[Provided data — start]
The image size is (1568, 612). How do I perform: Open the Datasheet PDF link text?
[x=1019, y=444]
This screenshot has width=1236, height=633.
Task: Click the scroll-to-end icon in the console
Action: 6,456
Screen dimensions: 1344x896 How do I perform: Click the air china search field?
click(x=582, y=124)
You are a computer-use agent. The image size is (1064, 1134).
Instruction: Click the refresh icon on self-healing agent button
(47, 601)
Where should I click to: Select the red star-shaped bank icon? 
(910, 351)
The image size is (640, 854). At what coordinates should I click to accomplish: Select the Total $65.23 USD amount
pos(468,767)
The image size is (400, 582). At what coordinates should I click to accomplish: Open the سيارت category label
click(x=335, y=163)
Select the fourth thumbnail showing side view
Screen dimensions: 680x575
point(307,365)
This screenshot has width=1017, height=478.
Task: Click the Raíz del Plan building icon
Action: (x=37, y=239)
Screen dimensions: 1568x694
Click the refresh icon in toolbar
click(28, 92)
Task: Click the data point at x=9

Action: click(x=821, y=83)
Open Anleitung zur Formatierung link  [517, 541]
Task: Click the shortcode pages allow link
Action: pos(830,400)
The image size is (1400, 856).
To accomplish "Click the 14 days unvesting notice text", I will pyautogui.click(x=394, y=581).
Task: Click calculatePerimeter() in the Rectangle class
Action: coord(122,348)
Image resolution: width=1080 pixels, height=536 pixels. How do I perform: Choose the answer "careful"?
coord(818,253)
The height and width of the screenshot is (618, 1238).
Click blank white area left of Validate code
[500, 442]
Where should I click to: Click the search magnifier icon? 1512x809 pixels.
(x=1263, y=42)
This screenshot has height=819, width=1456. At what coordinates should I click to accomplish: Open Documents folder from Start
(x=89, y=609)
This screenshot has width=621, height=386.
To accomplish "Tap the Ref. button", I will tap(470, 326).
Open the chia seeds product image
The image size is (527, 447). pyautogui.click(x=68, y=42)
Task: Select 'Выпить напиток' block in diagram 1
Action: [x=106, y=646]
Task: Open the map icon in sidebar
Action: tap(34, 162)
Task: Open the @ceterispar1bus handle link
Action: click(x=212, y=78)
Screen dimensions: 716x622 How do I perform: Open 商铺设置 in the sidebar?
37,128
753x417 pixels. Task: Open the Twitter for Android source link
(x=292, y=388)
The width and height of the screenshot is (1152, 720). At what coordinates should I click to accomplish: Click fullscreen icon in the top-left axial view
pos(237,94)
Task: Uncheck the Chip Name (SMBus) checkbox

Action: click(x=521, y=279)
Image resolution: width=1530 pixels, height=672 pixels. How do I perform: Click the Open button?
[Provided data — finish]
**Assignment:** Quote exactly the first line of the data and every line after it through the one holding "This screenshot has width=621, height=386.".

**Result of this task:**
The image size is (1568, 612). How do I perform: Open the Datasheet PDF link text?
[x=1019, y=444]
This screenshot has width=1236, height=633.
Task: Click the scroll-to-end icon in the console
Action: 6,456
Screen dimensions: 1344x896 How do I perform: Click the air china search field?
click(x=582, y=124)
You are a computer-use agent. The image size is (1064, 1134).
Instruction: Click the refresh icon on self-healing agent button
(47, 601)
Where should I click to: Select the red star-shaped bank icon? 
(910, 351)
The image size is (640, 854). At what coordinates should I click to accomplish: Select the Total $65.23 USD amount
pos(468,767)
The image size is (400, 582). At what coordinates should I click to accomplish: Open the سيارت category label
click(x=335, y=163)
Select the fourth thumbnail showing side view
Screen dimensions: 680x575
point(307,365)
This screenshot has width=1017, height=478.
Task: Click the Raíz del Plan building icon
Action: (x=37, y=239)
Screen dimensions: 1568x694
Click the refresh icon in toolbar
click(28, 92)
Task: Click the data point at x=9

Action: click(x=821, y=83)
Open Anleitung zur Formatierung link  [517, 541]
Task: Click the shortcode pages allow link
Action: pos(830,400)
The image size is (1400, 856).
To accomplish "Click the 14 days unvesting notice text", I will pyautogui.click(x=394, y=581).
Task: Click calculatePerimeter() in the Rectangle class
Action: coord(122,348)
Image resolution: width=1080 pixels, height=536 pixels. How do I perform: Choose the answer "careful"?
coord(818,253)
The height and width of the screenshot is (618, 1238).
Click blank white area left of Validate code
[500, 442]
Where should I click to: Click the search magnifier icon? 1512x809 pixels.
(x=1263, y=42)
This screenshot has height=819, width=1456. At what coordinates should I click to accomplish: Open Documents folder from Start
(x=89, y=609)
This screenshot has width=621, height=386.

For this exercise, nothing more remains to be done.